To assess differences between A-PRS and oA-PRS, we performed pathway-enrichment analysis (eTable 1, links.lww.com/WNL/C25, for A-PRS, and eTable 2, links.lww.com/WNL/C26, for oA-PRS). Biological processes related to Aβ metabolism and oligomerization represented 6 of the 12 (50%) and 5 of the 7 (71%) significantly enriched pathways when the analysis was performed based on genes assigned to SNVs used in the A-PRS or oA-PRS, respectively (Figure 2).

Figure 2
Figure 2 Overlap Between Enriched GO Biological Processes in the A-PRS and oA-PRS

In bold are GO biological processes involved in amyloid pathology. A-PRS = Alzheimer’s PRS; GO = Gene Ontology; oA-PRS = optimized Alzheimer’s PRS; PRS = polygenic risk score.

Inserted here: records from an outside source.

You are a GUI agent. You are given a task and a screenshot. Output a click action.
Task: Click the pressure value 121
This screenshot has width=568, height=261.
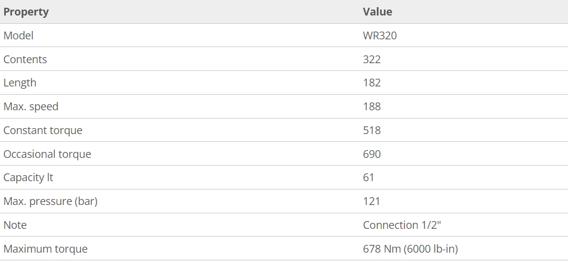pyautogui.click(x=372, y=201)
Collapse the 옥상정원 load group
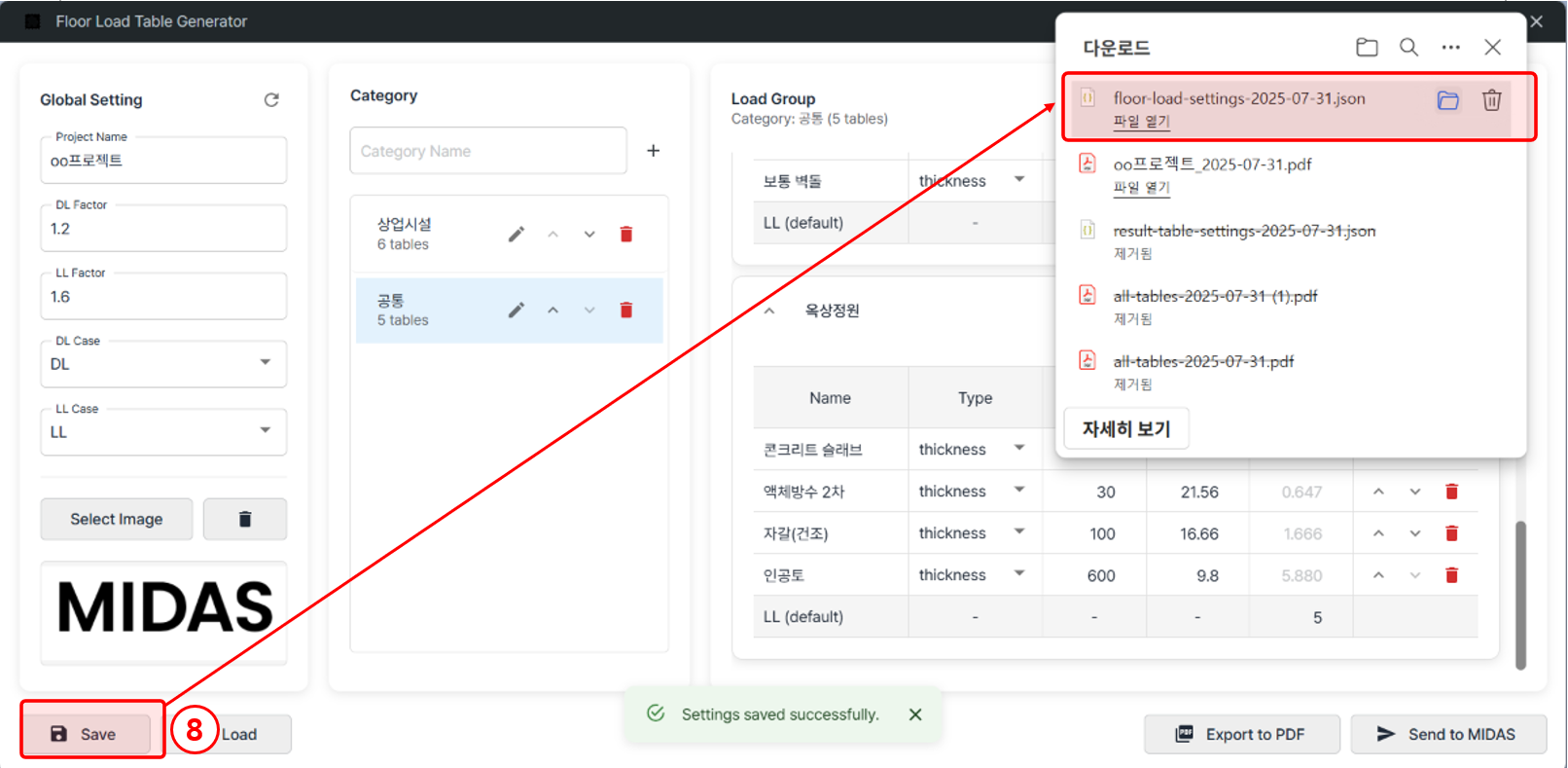Viewport: 1568px width, 768px height. tap(769, 311)
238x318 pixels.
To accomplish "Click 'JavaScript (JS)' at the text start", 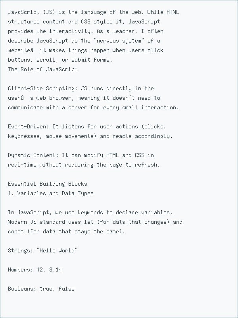I will pos(32,12).
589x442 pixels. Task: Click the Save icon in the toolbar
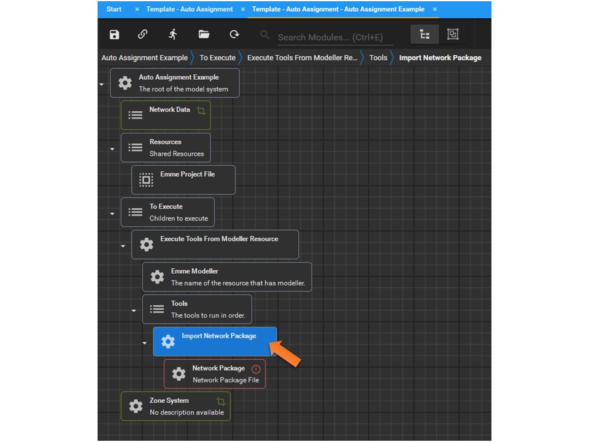114,34
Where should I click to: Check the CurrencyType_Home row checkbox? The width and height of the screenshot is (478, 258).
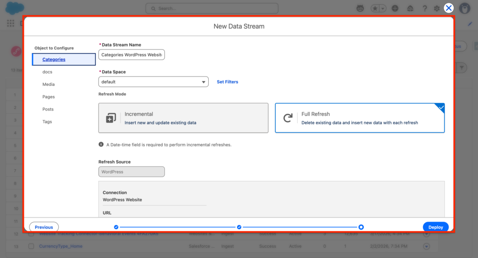[31, 246]

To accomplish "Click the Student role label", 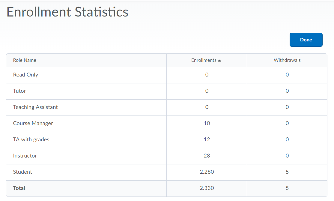I will tap(22, 172).
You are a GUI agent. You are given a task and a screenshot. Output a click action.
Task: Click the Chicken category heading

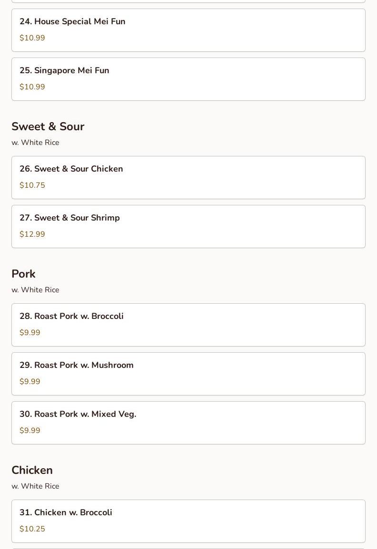tap(32, 470)
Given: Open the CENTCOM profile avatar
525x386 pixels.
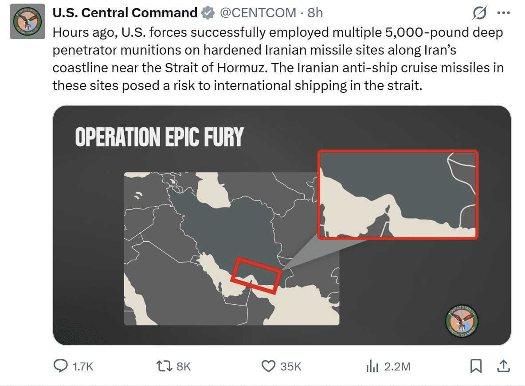Looking at the screenshot, I should coord(28,22).
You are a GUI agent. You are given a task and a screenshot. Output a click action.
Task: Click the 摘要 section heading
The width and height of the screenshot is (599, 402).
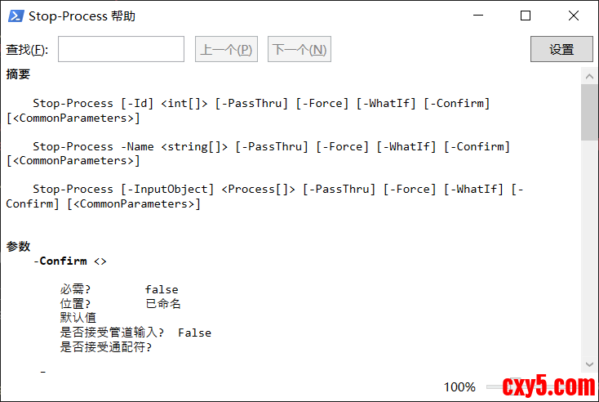(18, 74)
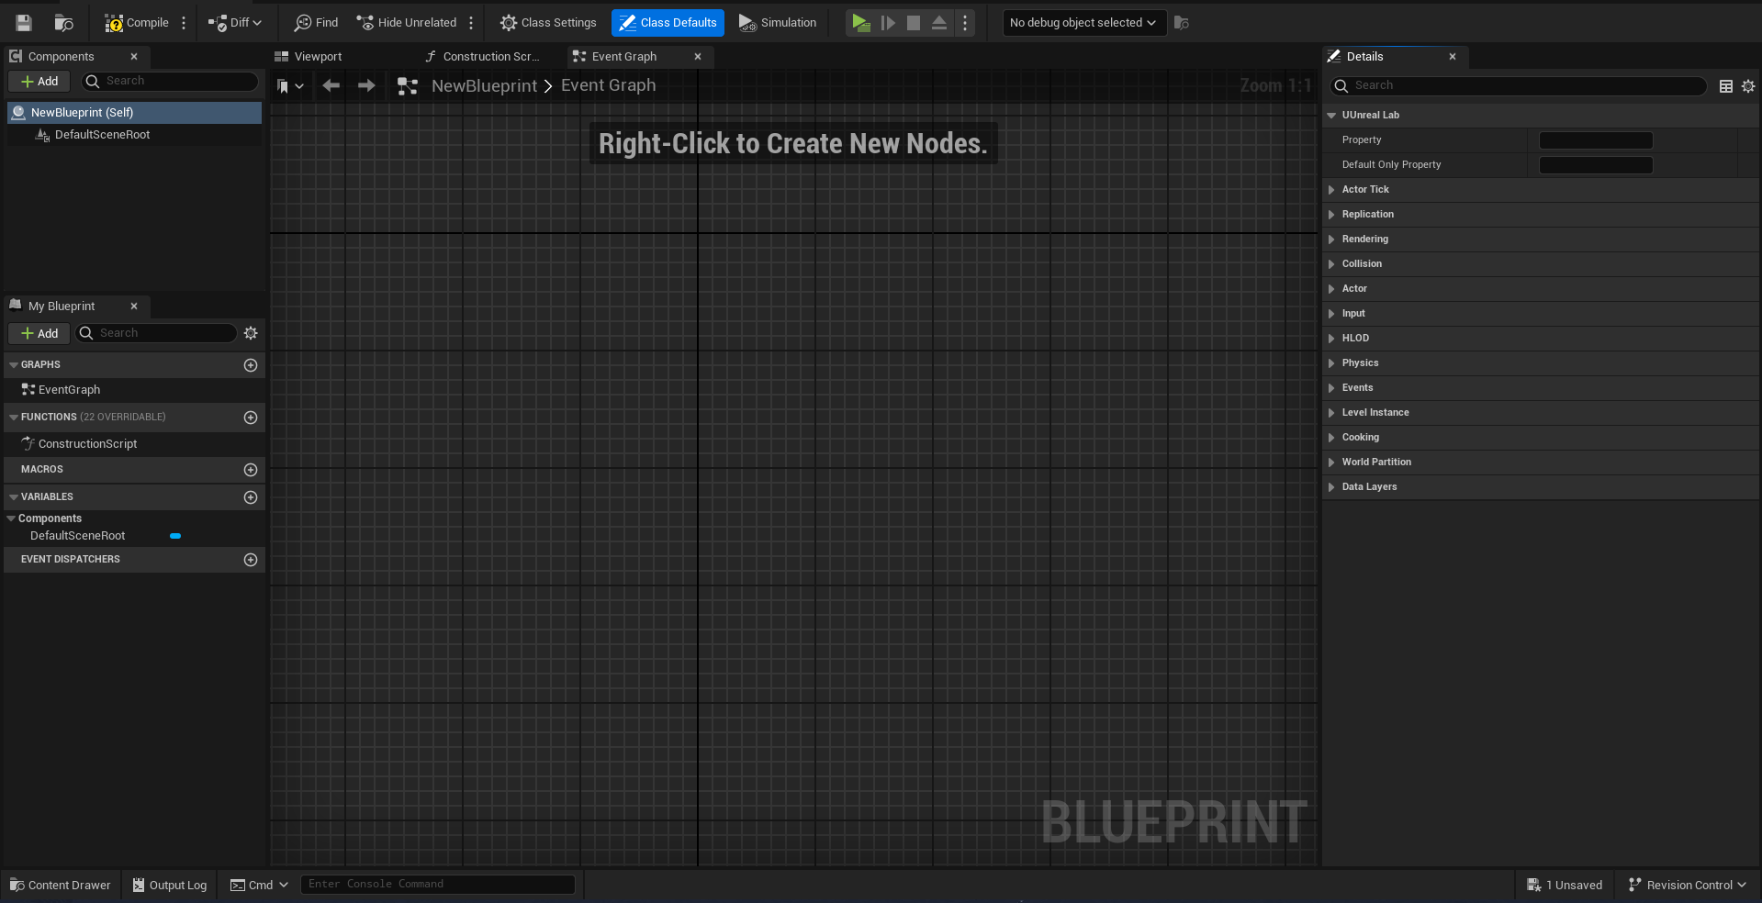The width and height of the screenshot is (1762, 903).
Task: Open the debug object selection dropdown
Action: coord(1083,23)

Demographic Description of the ADNI Validation Cohort

We selected 230 control participants from the ADNI cohort43 to validate the oA-PRS. Two participants with the APOE ε2/ε4 genotype were excluded. This ADNI validation cohort had a mean age of 76.6 years and a mean MMSE score of 29.3, similar to the INSIGHT cohort.18 Sex distribution was significantly different between cohorts (p = 0.002). Finally, 90 (39.5%) participants from the ADNI cohort were classified as amyloid (+), which was significantly higher than in the INSIGHT cohort (p = 0.0002). In addition, amyloid (−) participants in the validation cohort had lower CL values than amyloid (−) participants in the discovery cohort (p = 0.03), whereas the opposite was observed for amyloid (+) participants (p = 0.0042). As observed in the discovery cohort, the proportion of ε4 carriers was higher in the amyloid (+) group (p = 0.004) (Table 2). Likewise, the CL values followed a non-normal distribution, and no significant correlation was found between age and CL status. However, age was still included in the models to make them comparable with the INSIGHT analyses.

Validation Cohort: PRS Association With Amyloid Status

The 2 PRSs developed in the discovery cohort were tested in the validation cohort. The A-PRS was not significantly associated with amyloid status in the validation cohort even after stratifying by APOE genotype (Figure 3A and Table 3). As expected, APOE was also strongly associated with amyloid status (OR = 3.36 [1.73–6.7]).

Figure 3
Figure 3 PRS in Amyloid (+) and Amyloid (−) Participants From the ADNI Cohort: A-PRS (A and B) and oA-PRS (C and D)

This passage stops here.